Etiopathogenetic Particularities and Prognostic Impact of Right Ventricular Involvement in COVID-19-Related Acute Respiratory Distress Syndrome.

To the Editor:

I read with great interest the study by Chotalia et al (1) published in a recent issue of Critical Care Medicine, which provides further important data concerning the still insufficiently considered impact of coronavirus disease 2019 (COVID-19)–related right ventricular (RV) dysfunction on the therapeutic approaches to COVID-19 and patient survival.

The high occurrence rate of extensive pulmonary thrombotic microangiopathy associated with more severe hypoxemic respiratory failure, increased resistance in the pulmonary circulation, and frequent afterload mismatch-induced RV failure is a distinctive feature of COVID-19–related acute respiratory distress syndrome (CARDS) and also a main cause for the particularly high mortality related with severe infections (2). Early detection of hospitalized patients with evidence of increasing RV hemodynamic overloading can facilitate the selection of the most appropriate management (e.g., RV protective ventilation, anticoagulation, pulmonary vasodilation, extracorporeal membrane oxygenation, etc.), which can be decisive for their survival. Chotalia et al (1) demonstrated that even simple parameters measurable by conventional transthoracic echocardiography (TTE) can be useful for detection of RV dilation and systolic dysfunction. The authors also found that the RV phenotype characterized by cavity dilation (RV/left ventricular end-diastolic area ratio > 0.6) and systolic impairment (RV fractional area change [RVFAC] < 0.35%) was independently associated with mortality (1).

Unfortunately, Chotalia et al (1) did not include the prevalence and severity of tricuspid regurgitation (TR) in their study. This would have been important because greater than or equal to moderate TR was already found associated with increased odds for 30-day mortality in hospitalized patients with COVID-19 (3). Assessment of TR severity is also important because TR can induce misleading RVFAC and tricuspid annular peak systolic excursion (TAPSE) changes. By facilitating the RV free wall transversal and longitudinal motion, which will increase RVFAC and TAPSE (correspondingly to the increased blood volume leaving the RV in systole), TR can lead to an overestimation of RV systolic function (2).

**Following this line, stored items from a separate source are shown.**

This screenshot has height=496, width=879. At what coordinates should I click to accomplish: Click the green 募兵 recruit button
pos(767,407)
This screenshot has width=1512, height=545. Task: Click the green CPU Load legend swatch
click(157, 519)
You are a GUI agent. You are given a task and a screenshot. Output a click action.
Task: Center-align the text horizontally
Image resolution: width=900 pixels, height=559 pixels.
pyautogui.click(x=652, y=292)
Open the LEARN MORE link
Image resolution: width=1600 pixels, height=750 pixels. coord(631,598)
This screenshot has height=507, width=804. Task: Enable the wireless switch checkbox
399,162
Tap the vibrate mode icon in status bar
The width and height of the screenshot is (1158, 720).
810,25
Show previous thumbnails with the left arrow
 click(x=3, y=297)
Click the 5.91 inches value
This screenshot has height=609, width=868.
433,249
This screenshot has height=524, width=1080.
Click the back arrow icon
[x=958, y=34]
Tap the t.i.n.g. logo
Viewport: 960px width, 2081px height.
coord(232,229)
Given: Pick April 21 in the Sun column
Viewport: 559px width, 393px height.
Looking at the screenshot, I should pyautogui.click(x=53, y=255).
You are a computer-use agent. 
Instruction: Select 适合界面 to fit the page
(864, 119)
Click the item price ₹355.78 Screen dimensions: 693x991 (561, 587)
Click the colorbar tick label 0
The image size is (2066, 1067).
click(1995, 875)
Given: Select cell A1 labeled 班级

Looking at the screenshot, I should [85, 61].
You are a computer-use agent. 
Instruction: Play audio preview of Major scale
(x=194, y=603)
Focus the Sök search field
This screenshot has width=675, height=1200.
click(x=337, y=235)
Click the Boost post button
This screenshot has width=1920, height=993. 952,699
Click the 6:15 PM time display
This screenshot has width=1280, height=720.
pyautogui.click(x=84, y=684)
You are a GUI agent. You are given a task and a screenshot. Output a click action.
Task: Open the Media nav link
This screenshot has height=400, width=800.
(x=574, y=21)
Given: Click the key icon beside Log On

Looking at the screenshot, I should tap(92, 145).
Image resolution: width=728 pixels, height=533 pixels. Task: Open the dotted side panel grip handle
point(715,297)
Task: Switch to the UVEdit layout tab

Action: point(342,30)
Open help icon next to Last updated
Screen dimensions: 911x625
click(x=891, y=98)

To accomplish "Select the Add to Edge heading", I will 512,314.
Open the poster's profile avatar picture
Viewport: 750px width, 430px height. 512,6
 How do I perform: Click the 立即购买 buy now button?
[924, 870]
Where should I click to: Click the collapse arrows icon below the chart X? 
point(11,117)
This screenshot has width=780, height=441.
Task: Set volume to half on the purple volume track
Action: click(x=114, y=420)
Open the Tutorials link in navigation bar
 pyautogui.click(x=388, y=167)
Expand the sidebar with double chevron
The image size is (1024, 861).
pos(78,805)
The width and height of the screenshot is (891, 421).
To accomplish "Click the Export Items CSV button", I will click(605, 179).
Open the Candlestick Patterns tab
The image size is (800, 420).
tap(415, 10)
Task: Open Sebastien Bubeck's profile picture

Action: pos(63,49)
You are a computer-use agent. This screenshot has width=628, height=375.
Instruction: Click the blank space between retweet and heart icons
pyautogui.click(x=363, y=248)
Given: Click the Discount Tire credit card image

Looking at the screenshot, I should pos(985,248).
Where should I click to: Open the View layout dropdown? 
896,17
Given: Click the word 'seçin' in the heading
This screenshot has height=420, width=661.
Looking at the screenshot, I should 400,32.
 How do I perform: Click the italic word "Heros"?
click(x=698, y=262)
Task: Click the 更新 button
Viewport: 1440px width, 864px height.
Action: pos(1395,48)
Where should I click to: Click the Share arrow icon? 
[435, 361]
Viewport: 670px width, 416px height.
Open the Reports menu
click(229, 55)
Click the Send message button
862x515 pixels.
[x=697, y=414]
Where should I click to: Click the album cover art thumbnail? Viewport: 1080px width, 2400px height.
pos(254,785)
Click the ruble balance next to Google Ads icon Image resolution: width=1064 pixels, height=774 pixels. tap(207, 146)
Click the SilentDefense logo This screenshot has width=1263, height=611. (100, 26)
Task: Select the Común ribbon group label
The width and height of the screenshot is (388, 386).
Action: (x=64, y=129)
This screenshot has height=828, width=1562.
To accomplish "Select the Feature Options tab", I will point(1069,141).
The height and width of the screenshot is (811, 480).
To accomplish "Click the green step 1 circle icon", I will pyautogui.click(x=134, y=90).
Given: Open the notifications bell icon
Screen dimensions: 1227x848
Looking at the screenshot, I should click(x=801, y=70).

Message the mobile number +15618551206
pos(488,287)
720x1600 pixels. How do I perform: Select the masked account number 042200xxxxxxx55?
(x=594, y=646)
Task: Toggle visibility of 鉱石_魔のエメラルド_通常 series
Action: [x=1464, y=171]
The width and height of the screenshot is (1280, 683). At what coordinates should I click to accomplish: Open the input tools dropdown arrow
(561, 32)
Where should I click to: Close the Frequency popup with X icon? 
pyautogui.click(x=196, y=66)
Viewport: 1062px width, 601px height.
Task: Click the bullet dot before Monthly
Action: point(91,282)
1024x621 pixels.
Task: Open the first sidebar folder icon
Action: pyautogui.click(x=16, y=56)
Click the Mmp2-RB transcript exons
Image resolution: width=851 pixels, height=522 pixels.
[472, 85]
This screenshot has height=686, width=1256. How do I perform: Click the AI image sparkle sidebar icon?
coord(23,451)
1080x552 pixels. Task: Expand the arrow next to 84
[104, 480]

The distinctively severe ventilation-perfusion mismatch with life-threatening hypoxemia resulting from pulmonary endothelial damage that promotes small vessel thrombosis and impairs the pulmonary vasoregulation can become the key problem already in early CARDS stages (4). Elevated pulmonary arterial systolic pressure appeared detectable by echocardiography in up to 70% of hospitalized COVID-19 patients and the prevalence of pulmonary hypertension in ventilated patients with CARDS was found four times higher compared with COVID-19 patients without the need for mechanical ventilation (2, 5). RV dilation was also detectable in about 30–70% of the hospitalized patients with COVID-19, and assessment of RV pulmonary artery coupling by echocardiography revealed a significant uncoupling in up to 50% of the patients necessitating intensive care (4). Additional monitoring of changes in the pulmonary circulation could be therefore particularly helpful in hospitalized patients with COVID-19. Nevertheless, TTE is generally still underused in monitoring of hospitalized COVID-19 patients and, if it is used, the importance of the right-sided heart involvement is often underestimated. Hospitals where 65% of the patients with COVID-19 receive TTE that focuses on both ventricles like that in Birmingham (1) are still rather rare. Full implementation of bedside TTE focused on the right-sided heart, which is currently still underused, could facilitate more personalized management and treatment of hospitalized patients and can contribute toward reducing the high mortality associated with severe acute respiratory syndrome coronavirus 2 infection.